[Stored records]
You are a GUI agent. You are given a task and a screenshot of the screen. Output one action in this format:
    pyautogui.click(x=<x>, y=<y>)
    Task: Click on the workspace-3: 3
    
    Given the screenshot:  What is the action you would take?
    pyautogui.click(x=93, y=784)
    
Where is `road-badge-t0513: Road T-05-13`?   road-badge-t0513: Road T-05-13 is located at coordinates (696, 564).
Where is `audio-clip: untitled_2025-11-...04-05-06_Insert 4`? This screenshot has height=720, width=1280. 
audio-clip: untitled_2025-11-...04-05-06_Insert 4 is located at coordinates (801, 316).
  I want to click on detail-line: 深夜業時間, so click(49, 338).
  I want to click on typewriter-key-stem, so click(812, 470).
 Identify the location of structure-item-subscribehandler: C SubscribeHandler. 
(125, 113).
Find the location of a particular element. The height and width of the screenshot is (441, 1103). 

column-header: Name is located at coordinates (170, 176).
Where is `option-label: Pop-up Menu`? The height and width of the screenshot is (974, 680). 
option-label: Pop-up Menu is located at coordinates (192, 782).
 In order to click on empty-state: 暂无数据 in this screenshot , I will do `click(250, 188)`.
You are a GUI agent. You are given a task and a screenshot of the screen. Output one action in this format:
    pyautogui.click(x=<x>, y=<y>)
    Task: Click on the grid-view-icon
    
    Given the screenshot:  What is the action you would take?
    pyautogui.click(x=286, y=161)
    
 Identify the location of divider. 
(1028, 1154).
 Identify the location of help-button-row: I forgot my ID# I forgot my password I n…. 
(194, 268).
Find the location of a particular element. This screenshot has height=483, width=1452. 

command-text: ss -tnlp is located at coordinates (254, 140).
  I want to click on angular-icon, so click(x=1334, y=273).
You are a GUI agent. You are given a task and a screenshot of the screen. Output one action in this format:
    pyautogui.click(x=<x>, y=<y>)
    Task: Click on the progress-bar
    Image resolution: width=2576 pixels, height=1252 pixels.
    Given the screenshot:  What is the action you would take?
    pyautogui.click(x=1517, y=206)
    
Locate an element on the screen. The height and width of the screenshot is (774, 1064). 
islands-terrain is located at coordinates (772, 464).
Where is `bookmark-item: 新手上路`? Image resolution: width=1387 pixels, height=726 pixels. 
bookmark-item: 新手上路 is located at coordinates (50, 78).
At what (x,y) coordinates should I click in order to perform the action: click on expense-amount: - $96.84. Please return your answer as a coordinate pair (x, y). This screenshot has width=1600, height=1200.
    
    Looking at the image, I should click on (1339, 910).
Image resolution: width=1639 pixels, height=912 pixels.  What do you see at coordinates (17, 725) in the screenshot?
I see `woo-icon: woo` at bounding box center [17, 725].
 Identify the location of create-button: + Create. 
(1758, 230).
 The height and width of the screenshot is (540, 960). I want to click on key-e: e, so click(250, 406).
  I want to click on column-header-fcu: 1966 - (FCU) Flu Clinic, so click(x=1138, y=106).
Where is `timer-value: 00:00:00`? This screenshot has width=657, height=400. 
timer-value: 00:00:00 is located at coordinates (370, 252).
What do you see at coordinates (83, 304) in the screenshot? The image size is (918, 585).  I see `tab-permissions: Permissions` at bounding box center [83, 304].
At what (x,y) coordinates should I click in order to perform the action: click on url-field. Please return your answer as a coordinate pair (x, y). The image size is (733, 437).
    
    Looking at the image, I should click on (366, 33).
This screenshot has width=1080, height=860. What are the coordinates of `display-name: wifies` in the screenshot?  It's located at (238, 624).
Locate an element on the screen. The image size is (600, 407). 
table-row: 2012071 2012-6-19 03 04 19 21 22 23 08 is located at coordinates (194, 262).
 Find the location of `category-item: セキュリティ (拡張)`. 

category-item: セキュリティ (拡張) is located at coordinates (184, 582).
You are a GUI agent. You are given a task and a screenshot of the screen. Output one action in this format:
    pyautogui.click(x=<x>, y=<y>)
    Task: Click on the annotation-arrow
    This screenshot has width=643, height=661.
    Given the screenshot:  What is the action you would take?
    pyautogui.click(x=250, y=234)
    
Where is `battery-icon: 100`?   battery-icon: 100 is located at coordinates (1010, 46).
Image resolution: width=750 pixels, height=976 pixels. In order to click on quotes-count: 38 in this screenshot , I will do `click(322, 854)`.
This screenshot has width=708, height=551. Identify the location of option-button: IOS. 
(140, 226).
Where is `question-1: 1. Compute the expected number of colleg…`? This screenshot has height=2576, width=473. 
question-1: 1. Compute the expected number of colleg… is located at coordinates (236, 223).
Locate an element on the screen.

Job:
Please copy the items word for word, beginning at the line that has "Image resolution: width=750" and ending after the line that has "(140, 226).".

Answer to the exercise:
Image resolution: width=750 pixels, height=976 pixels. In order to click on quotes-count: 38 in this screenshot , I will do `click(322, 854)`.
This screenshot has width=708, height=551. Identify the location of option-button: IOS. 
(140, 226).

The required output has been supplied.